The road was rutted, bumpy but dry until after a few hours we passed Zwedru, in the north east of the country near the border with the Ivory Coast. Then as we turned south towards Sinoe and the coast, it began to pass through forest; overhung by jungly trees it became a mud bath, and the vehicles began to meet their match. Dancing, sliding, rocking, the back end of the vehicle plane-ing across the slippery mud like a dog’s hind legs on ice. All muscles tensed to stay in your seat, thrown around from side to side despite being jammed up tight against someone. At times we were tipping well over 45 degrees to either side, the chassis slamming into the mud banks at the side of the road – it’s a miracle we didn’t roll any of the vehicles. The drivers certainly earned their wages: they were in, out, around the cars, fixing tow ropes, winching us out of muddy pits, climbing on the vehicle roof to get more rope or to untie the pieces of tin to put under the vehicle wheels for grip, pushing, heaving, covered in mud, Prince’s blue and orange jumpsuit progressively more orange than blue.

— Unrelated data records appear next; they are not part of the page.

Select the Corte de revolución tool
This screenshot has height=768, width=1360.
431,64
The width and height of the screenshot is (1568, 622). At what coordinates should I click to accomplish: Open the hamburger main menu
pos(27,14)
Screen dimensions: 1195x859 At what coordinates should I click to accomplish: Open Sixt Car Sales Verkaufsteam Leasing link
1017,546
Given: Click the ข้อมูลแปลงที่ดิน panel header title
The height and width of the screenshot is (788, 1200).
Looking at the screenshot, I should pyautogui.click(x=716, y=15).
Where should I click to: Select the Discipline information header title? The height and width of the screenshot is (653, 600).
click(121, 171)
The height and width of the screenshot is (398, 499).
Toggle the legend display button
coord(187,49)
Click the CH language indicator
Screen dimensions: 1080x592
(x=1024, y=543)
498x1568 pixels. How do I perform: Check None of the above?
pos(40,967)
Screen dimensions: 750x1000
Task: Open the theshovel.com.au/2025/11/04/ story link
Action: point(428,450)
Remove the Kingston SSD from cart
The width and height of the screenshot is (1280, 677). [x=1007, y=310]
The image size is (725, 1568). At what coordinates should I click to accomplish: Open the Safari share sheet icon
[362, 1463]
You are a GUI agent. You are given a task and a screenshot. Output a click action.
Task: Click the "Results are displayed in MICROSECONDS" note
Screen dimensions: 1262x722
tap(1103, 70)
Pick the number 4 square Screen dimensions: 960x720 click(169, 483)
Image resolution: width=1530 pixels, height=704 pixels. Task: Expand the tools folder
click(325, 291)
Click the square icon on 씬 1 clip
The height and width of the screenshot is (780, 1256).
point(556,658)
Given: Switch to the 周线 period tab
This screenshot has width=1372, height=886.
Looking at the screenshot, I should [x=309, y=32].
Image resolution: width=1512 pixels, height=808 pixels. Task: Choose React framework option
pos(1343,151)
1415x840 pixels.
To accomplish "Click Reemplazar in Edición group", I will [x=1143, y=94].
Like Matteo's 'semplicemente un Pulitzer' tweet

For a time during the rainy season, only motorbikes can pass among the tiny villages we passed, driving on the slippery ridges between the water-filled ruts, and then for a while after that even motorbike travel is impossible, and foot becomes the only way of travel between villages cut off from all motor transport. Some villages in the remote areas of Sinoe County haven’t been reached by car for over 24 years. We barely saw another vehicle, apart from 2 lorries, a hundred kilometres apart, wheel-rim deep in mud, irrevocably stuck. As the day wore on, and as our vehicles became stuck once again in gloopy orange mud, wheels spinning, orange mud splattering and black exhaust billowing, the high spirits began to slip. Every few kilometres we reached another section where the drivers would get out, assess the situation from all angles, then one would lead the way through the mud ahead whilst the others carefully observed the route he took, waiting to see the outcome before venturing through. Each time the road became worse and worse, and at one point the occupants of all three vehicles got out for a muddy roadside meeting, unsure what to do since it had begun to spit with rain, and we did not know whether it was better to turn around and try to go back, risking a night or more in the bush beside 3 irretrievably mud-buried vehicles, or to press on, with the same fate, all the while with the thoughts in the back of our minds about the return journey along the same road after a weekend of rain.
We pressed on, racing the rain to Greenville, and eventually the stretches of good road became more frequent. On these parts we got up quite a speed, sending black chickens skittering across the road in all directions in front of the vehicle with the determination of old ladies picking up their full skirts and running for their lives. We passed ‘bokabore hills’ – termite mounds – and wattle and daub buildings with open window frames and painted walls – lines from scripture, declarations of “Jehovah lives here”, white-daubed circles and dots and pictures and patterns. As we neared Greenville, we passed a young man wearing a splendid ladies fake fur coat teamed with a red baseball cap, swinging a golfing umbrella and picking his way through the mud like a country gent, and another running full pelt through the rain wearing full green theatre scrubs. By that stage of the journey, I wasn’t sure if I was hallucinating. Let me tell you, dear Reader, I have never been so happy as when we arrived in Greenville after 11 hours of back-jarring bumps and mud, 11 hours of sitting lopsided in the same position with feet extended sideways into the footwell, 11 hours and yet passing only a few hundred kilometres through a mere 3 out of Liberia’s 15 counties. In all my travelling that was the worst and muddiest journey I have ever done.
That was of course before the gruelling return journey to Tappita a couple of days later, undertaken in a very different spirit since we were returning to Nimba without our late brother Anthony, and along a much longer route almost via Monrovia on (slightly…) better roads, in order to avoid the rain-worsened route travelled a few days before. But that is another (17 hour and 7 County) story which I will leave to the map and the imagination.